Transcribe, word for word, all of the entries below, and exclude any pictures from the copy.

***** Supplied data

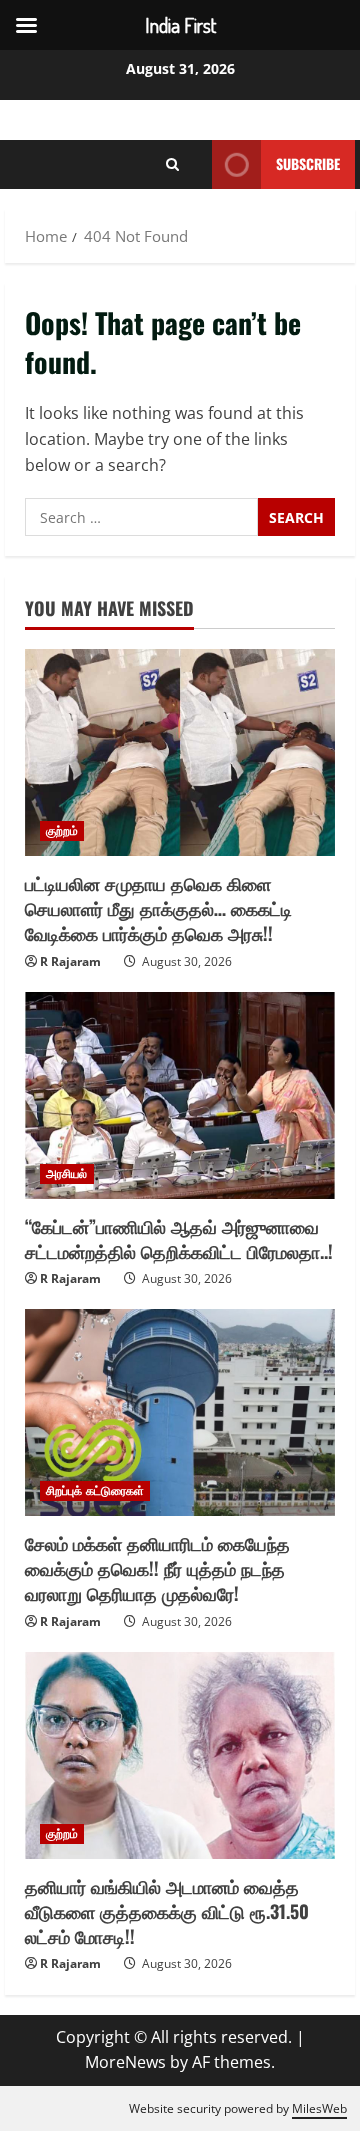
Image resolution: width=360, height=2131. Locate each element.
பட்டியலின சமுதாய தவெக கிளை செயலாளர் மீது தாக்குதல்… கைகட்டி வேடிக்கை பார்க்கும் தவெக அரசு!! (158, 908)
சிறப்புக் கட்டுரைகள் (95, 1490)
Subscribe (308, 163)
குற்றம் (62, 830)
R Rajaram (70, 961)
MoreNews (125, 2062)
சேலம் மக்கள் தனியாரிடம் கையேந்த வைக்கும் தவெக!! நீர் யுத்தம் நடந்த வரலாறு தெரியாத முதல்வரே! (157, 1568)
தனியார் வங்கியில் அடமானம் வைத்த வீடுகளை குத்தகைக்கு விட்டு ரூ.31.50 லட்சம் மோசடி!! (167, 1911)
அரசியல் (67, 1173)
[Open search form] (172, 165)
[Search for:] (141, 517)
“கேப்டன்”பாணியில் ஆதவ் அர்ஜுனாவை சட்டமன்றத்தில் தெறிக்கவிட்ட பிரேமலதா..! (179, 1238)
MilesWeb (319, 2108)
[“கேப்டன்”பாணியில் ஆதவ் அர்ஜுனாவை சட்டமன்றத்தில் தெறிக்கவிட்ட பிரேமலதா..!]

**********

__The completed task__
Image resolution: width=360, height=2131. Locate each element.
பட்டியலின சமுதாய தவெக கிளை செயலாளர் மீது தாக்குதல்… கைகட்டி வேடிக்கை பார்க்கும் தவெக அரசு!! (158, 908)
சிறப்புக் கட்டுரைகள் (95, 1490)
Subscribe (308, 163)
குற்றம் (62, 830)
R Rajaram (70, 961)
MoreNews (125, 2062)
சேலம் மக்கள் தனியாரிடம் கையேந்த வைக்கும் தவெக!! நீர் யுத்தம் நடந்த வரலாறு தெரியாத முதல்வரே! (157, 1568)
தனியார் வங்கியில் அடமானம் வைத்த வீடுகளை குத்தகைக்கு விட்டு ரூ.31.50 லட்சம் மோசடி!! (167, 1911)
அரசியல் (67, 1173)
[Open search form] (172, 165)
[Search for:] (141, 517)
“கேப்டன்”பாணியில் ஆதவ் அர்ஜுனாவை சட்டமன்றத்தில் தெறிக்கவிட்ட பிரேமலதா..! (179, 1238)
MilesWeb (319, 2108)
[“கேப்டன்”பாணியில் ஆதவ் அர்ஜுனாவை சட்டமன்றத்தில் தெறிக்கவிட்ட பிரேமலதா..!]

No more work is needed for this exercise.